Arcstar Universal Oneは、全世界196の国と地域で提供しているVPNサービス。世界で初めてNF技術を活用した「Arcstar Universal One アドバンストオプション」や、世界初の仮想ネットワーク「Arcstar Universal One Virtual」を提供するなど、世界最先端のネットワークサービスを提供してきた。
今回発表したのは、マルチクラウド、アセットライト、ネットワークコントロール、マルチクライアントの4つの機能。NTTコミュニケーションズ ネットワークサービス部長の大井貫取締役は、「SDNを活用して、Arcstar Universal Oneのサービスをさらに進化させることになる。クラウド化や仮想化、シームレス化といった新たな流れをとらえるサービスである一方、複雑化したIT環境、複雑化した利用環境、複雑化した運用環境といった課題を解決するものになる。先進技術を使った新たな機能によって、ユーザーのネットワーク環境を進化させることができる」と位置づけた。

•••

文書の抜粋によると、今回発表された4つの機能は何か。

- **記録データ**:
•••

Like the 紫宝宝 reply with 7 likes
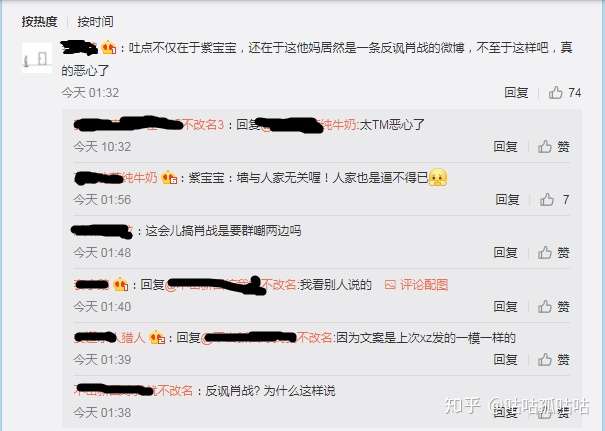The width and height of the screenshot is (605, 431). pyautogui.click(x=554, y=199)
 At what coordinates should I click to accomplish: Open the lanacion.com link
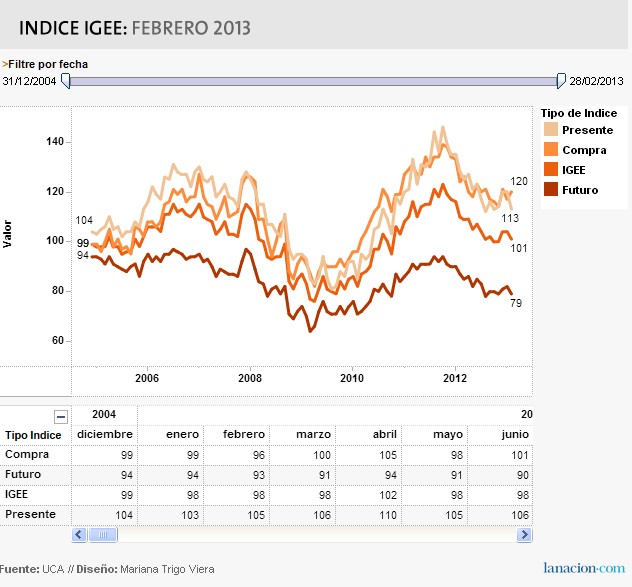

•••

- **解答全文**:
マルチクラウド、アセットライト、ネットワークコントロール、マルチクライアントの4つである。